What is expected
From the records below, set down exactly the lines starting with the line that contains "Sewa Mobil Hiace (54, 1235)" and going on through the line that contains "Comercio (15, 2316)". Nothing else is wanted.

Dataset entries
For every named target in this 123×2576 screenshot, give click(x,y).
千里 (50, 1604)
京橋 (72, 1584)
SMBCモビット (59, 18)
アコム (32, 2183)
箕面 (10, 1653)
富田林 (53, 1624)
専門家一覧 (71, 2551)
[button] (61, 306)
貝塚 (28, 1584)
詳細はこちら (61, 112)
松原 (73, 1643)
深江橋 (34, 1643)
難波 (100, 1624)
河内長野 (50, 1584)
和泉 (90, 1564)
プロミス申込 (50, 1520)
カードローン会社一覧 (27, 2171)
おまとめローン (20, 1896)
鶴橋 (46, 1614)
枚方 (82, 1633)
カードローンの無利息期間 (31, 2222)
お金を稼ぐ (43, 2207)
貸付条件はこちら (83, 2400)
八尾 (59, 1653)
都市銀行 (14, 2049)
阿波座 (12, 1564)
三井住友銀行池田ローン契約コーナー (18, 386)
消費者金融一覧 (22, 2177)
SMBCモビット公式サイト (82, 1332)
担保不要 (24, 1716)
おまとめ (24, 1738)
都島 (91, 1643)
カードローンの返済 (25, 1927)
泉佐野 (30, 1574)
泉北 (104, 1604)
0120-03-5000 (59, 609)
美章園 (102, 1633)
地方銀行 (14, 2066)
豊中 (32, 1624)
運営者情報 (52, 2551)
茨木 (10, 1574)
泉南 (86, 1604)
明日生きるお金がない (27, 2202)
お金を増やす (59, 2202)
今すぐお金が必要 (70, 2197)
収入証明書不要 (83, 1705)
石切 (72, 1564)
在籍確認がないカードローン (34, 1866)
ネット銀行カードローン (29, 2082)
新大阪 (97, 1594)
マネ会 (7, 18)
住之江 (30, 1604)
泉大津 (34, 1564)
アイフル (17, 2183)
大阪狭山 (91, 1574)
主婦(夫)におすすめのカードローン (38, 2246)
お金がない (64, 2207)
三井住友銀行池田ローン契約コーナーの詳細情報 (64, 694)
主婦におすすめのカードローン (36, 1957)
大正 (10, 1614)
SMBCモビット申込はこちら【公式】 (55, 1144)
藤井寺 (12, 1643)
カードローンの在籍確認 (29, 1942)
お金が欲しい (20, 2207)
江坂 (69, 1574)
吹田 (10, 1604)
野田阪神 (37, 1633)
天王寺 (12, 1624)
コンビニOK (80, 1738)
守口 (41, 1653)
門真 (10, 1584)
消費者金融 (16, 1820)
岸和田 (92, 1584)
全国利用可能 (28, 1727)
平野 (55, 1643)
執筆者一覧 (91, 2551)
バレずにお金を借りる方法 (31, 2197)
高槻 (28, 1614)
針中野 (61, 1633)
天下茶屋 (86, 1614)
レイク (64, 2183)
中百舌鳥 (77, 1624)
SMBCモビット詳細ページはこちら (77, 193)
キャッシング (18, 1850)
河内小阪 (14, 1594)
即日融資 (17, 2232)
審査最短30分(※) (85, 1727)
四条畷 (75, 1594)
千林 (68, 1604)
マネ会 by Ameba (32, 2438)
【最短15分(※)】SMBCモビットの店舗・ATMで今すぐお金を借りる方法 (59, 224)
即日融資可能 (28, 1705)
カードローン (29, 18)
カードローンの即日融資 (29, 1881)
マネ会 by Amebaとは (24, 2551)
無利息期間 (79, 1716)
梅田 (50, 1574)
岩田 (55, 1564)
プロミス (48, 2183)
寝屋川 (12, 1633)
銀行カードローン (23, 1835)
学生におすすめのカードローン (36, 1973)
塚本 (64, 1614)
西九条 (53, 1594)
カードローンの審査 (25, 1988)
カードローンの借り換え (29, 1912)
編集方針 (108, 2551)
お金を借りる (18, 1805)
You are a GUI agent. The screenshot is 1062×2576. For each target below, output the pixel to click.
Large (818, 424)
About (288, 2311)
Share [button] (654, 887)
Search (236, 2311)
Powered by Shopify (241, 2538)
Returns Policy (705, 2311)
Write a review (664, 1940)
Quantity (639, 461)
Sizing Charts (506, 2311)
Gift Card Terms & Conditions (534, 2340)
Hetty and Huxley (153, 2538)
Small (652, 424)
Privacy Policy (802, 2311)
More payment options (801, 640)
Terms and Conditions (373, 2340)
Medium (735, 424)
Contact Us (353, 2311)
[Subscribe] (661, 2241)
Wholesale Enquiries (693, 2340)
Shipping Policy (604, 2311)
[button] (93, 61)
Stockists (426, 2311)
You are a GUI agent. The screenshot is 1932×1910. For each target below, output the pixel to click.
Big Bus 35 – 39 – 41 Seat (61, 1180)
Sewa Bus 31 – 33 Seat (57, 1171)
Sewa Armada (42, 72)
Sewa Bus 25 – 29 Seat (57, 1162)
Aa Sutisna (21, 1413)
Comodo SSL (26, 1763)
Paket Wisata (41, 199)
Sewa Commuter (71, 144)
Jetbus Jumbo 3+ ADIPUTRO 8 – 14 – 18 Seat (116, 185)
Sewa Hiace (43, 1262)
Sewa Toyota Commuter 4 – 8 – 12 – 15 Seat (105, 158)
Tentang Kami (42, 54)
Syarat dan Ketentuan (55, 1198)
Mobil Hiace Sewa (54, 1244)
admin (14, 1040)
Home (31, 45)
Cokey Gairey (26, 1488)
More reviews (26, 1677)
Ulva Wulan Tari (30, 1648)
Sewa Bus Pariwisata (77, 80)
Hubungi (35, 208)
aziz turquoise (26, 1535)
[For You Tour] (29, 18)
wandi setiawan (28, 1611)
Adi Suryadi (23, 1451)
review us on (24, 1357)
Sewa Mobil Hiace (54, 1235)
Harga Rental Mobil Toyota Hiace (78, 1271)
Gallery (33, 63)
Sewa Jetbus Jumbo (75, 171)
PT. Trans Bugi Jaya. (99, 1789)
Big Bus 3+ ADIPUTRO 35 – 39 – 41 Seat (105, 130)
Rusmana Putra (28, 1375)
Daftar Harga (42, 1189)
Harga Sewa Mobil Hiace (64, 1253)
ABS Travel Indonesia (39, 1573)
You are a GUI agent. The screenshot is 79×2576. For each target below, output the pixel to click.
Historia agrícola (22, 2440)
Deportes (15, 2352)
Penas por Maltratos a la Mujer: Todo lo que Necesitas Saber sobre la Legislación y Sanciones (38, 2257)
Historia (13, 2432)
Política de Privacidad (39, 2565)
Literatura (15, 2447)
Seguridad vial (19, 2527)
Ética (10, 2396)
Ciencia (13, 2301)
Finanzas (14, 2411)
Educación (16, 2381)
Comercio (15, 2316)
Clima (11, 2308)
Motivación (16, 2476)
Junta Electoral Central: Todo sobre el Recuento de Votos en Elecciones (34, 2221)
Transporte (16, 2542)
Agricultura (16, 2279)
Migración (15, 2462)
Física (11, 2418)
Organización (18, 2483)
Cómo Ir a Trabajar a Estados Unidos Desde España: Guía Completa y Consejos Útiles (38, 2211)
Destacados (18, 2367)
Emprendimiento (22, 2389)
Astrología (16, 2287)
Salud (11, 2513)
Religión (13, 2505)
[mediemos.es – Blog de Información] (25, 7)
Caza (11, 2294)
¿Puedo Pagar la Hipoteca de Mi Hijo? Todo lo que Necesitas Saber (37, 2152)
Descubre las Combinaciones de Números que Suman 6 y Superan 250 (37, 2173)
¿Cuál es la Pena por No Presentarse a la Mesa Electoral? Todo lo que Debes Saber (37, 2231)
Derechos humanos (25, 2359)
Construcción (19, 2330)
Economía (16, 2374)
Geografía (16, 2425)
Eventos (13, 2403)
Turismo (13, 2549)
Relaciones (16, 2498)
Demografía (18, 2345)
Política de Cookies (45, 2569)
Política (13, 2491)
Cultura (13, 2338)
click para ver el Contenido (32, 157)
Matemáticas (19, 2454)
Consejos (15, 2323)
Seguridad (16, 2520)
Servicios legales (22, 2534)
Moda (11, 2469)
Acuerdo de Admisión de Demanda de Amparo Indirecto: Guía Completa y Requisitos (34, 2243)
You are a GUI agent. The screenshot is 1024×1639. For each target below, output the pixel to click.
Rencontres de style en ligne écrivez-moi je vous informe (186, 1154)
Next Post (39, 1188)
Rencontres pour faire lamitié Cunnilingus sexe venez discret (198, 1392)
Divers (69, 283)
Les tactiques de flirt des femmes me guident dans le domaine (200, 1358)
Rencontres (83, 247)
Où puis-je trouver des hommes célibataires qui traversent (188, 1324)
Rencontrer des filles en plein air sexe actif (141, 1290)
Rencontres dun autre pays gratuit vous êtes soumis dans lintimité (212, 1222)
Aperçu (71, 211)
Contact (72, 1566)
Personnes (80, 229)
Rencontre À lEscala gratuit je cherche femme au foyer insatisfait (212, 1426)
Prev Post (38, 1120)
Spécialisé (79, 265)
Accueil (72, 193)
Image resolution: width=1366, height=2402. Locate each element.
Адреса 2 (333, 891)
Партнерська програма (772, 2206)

Solution to this task
Sewa Mobil Hiace (54, 1235)
Harga Rental Mobil Toyota Hiace (78, 1271)
Gallery (33, 63)
Sewa Jetbus Jumbo (75, 171)
PT. Trans Bugi Jaya. (99, 1789)
Big Bus 3+ ADIPUTRO 35 – 39 – 41 Seat (105, 130)
Rusmana Putra (28, 1375)
Daftar Harga (42, 1189)
Harga Sewa Mobil Hiace (64, 1253)
ABS Travel Indonesia (39, 1573)
You are a GUI agent. The screenshot is 79×2576. For each target below, output the pixel to click.
Historia agrícola (22, 2440)
Deportes (15, 2352)
Penas por Maltratos a la Mujer: Todo lo que Necesitas Saber sobre la Legislación y Sanciones (38, 2257)
Historia (13, 2432)
Política de Privacidad (39, 2565)
Literatura (15, 2447)
Seguridad vial (19, 2527)
Ética (10, 2396)
Ciencia (13, 2301)
Finanzas (14, 2411)
Educación (16, 2381)
Comercio (15, 2316)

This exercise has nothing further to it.